(Screenshot and document pointing data):
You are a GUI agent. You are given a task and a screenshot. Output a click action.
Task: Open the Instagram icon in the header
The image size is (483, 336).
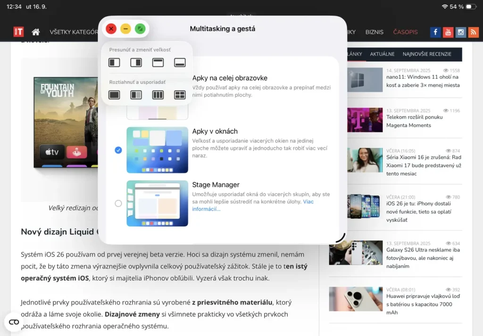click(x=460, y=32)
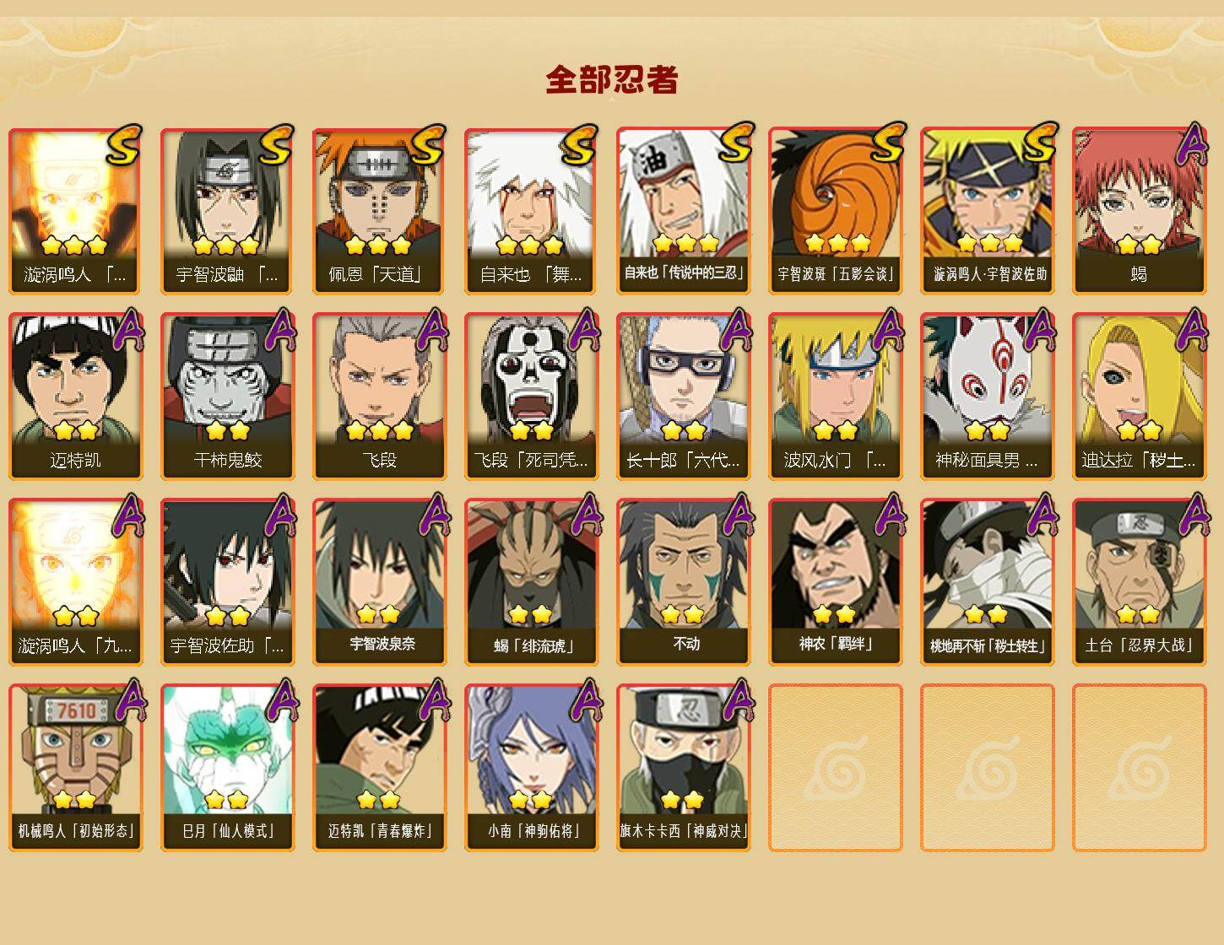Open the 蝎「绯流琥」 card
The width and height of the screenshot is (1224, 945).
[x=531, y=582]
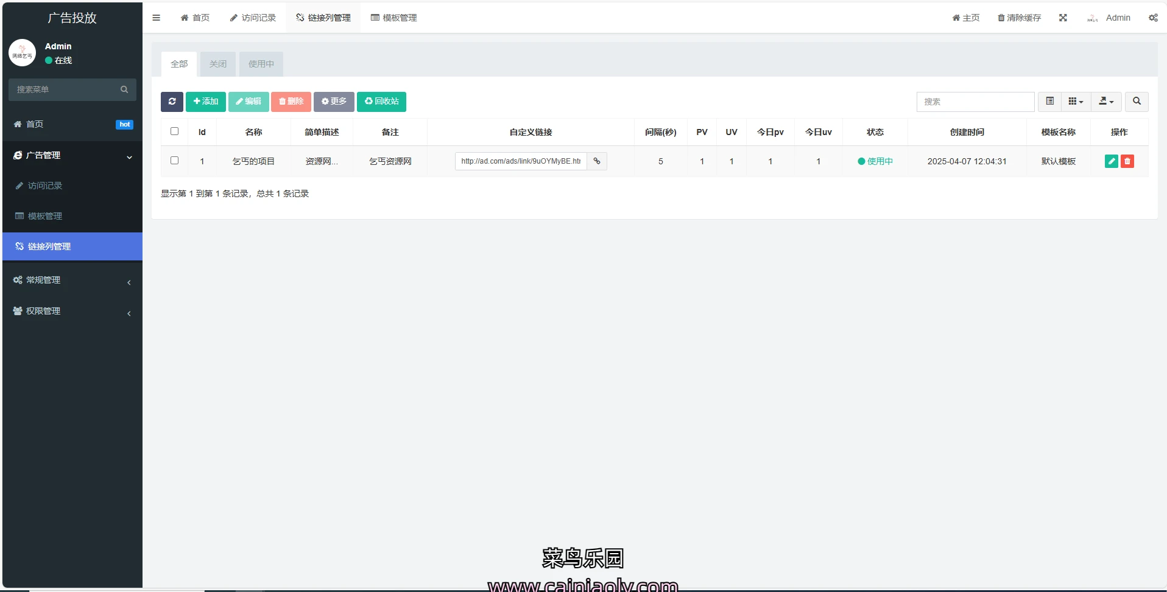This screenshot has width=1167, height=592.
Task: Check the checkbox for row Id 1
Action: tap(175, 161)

(TASK PROMPT): Rewrite these lines as a JSON list of strings, one string for each line, skipping blank lines. Keep the pictures out of your answer.

(TASK ANSWER):
[
  "You are a GUI agent. You are given a task and a screenshot. Output a click action.",
  "Task: Open the Instagram icon in the header",
  "The image size is (483, 336).",
  "click(x=460, y=32)",
  "Open the 蝎「绯流琥」 card",
  "The width and height of the screenshot is (1224, 945).",
  "[x=531, y=582]",
  "This screenshot has width=1167, height=592.",
  "Task: Check the checkbox for row Id 1",
  "Action: tap(175, 161)"
]